**INSTRUCTIONS FOR THE TASK:** Reproduce the following records verbatim, line for line.

** start of RECORDED INFORMATION **

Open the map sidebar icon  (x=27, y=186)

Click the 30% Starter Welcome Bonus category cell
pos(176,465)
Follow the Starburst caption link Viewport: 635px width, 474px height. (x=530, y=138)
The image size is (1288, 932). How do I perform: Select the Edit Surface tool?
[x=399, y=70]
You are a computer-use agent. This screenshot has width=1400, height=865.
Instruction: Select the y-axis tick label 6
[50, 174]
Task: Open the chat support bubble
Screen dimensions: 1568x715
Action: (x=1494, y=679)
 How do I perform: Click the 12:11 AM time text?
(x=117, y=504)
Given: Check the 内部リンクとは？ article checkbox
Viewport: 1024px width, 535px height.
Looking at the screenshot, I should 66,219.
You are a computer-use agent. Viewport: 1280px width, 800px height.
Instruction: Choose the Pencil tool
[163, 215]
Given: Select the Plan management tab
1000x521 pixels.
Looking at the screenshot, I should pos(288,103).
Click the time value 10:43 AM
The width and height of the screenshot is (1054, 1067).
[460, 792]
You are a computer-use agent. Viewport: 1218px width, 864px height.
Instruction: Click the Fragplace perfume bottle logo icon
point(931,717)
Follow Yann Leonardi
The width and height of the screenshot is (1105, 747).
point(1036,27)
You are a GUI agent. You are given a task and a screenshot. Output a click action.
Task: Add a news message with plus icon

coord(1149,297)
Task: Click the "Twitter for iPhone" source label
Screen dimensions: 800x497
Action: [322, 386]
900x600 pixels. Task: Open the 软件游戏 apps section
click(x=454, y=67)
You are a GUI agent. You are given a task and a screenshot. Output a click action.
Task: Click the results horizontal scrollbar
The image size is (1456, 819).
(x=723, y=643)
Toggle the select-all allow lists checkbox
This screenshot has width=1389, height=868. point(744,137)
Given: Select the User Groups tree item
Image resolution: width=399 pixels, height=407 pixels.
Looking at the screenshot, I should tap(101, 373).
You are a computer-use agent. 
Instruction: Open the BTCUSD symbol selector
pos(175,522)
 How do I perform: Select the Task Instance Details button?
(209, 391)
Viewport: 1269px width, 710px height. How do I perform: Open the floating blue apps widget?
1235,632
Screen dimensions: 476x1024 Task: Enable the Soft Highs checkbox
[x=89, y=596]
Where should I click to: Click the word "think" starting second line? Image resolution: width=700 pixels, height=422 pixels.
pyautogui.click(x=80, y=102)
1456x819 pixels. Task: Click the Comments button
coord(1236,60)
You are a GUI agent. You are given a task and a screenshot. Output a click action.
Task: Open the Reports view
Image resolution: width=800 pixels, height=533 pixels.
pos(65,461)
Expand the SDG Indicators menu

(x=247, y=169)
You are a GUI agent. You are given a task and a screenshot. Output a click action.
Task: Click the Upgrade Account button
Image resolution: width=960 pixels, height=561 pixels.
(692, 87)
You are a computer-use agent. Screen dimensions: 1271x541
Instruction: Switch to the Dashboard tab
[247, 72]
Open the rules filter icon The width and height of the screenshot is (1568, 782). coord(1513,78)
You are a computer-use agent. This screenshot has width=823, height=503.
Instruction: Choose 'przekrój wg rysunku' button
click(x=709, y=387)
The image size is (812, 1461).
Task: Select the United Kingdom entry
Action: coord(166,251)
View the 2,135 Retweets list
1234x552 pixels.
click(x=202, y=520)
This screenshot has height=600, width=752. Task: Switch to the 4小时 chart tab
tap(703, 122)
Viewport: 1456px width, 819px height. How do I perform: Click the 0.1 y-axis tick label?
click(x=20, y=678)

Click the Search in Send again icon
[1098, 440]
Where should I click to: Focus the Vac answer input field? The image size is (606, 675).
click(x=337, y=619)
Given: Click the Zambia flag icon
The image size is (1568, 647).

** end of RECORDED INFORMATION **

**RESULT BELOW:**
Open the map sidebar icon  (x=27, y=186)

Click the 30% Starter Welcome Bonus category cell
pos(176,465)
Follow the Starburst caption link Viewport: 635px width, 474px height. (x=530, y=138)
The image size is (1288, 932). How do I perform: Select the Edit Surface tool?
[x=399, y=70]
You are a computer-use agent. This screenshot has width=1400, height=865.
Instruction: Select the y-axis tick label 6
[50, 174]
Task: Open the chat support bubble
Screen dimensions: 1568x715
Action: (x=1494, y=679)
 How do I perform: Click the 12:11 AM time text?
(x=117, y=504)
Given: Check the 内部リンクとは？ article checkbox
Viewport: 1024px width, 535px height.
Looking at the screenshot, I should 66,219.
You are a computer-use agent. Viewport: 1280px width, 800px height.
Instruction: Choose the Pencil tool
[163, 215]
Given: Select the Plan management tab
1000x521 pixels.
Looking at the screenshot, I should pos(288,103).
Click the time value 10:43 AM
The width and height of the screenshot is (1054, 1067).
[460, 792]
You are a computer-use agent. Viewport: 1218px width, 864px height.
Instruction: Click the Fragplace perfume bottle logo icon
point(931,717)
Follow Yann Leonardi
The width and height of the screenshot is (1105, 747).
point(1036,27)
You are a GUI agent. You are given a task and a screenshot. Output a click action.
Task: Add a news message with plus icon

coord(1149,297)
Task: Click the "Twitter for iPhone" source label
Screen dimensions: 800x497
Action: [322, 386]
900x600 pixels. Task: Open the 软件游戏 apps section
click(x=454, y=67)
You are a GUI agent. You are given a task and a screenshot. Output a click action.
Task: Click the results horizontal scrollbar
The image size is (1456, 819).
(x=723, y=643)
Toggle the select-all allow lists checkbox
This screenshot has width=1389, height=868. point(744,137)
Given: Select the User Groups tree item
Image resolution: width=399 pixels, height=407 pixels.
Looking at the screenshot, I should tap(101, 373).
You are a computer-use agent. 
Instruction: Open the BTCUSD symbol selector
pos(175,522)
 How do I perform: Select the Task Instance Details button?
(209, 391)
Viewport: 1269px width, 710px height. How do I perform: Open the floating blue apps widget?
1235,632
Screen dimensions: 476x1024 Task: Enable the Soft Highs checkbox
[x=89, y=596]
Where should I click to: Click the word "think" starting second line? Image resolution: width=700 pixels, height=422 pixels.
pyautogui.click(x=80, y=102)
1456x819 pixels. Task: Click the Comments button
coord(1236,60)
You are a GUI agent. You are given a task and a screenshot. Output a click action.
Task: Open the Reports view
Image resolution: width=800 pixels, height=533 pixels.
pos(65,461)
Expand the SDG Indicators menu

(x=247, y=169)
You are a GUI agent. You are given a task and a screenshot. Output a click action.
Task: Click the Upgrade Account button
Image resolution: width=960 pixels, height=561 pixels.
(692, 87)
You are a computer-use agent. Screen dimensions: 1271x541
Instruction: Switch to the Dashboard tab
[247, 72]
Open the rules filter icon The width and height of the screenshot is (1568, 782). coord(1513,78)
You are a computer-use agent. This screenshot has width=823, height=503.
Instruction: Choose 'przekrój wg rysunku' button
click(x=709, y=387)
The image size is (812, 1461).
Task: Select the United Kingdom entry
Action: coord(166,251)
View the 2,135 Retweets list
1234x552 pixels.
click(x=202, y=520)
This screenshot has height=600, width=752. Task: Switch to the 4小时 chart tab
tap(703, 122)
Viewport: 1456px width, 819px height. How do I perform: Click the 0.1 y-axis tick label?
click(x=20, y=678)

Click the Search in Send again icon
[1098, 440]
Where should I click to: Focus the Vac answer input field? The image size is (606, 675).
click(x=337, y=619)
Given: Click the Zambia flag icon
The image size is (1568, 647).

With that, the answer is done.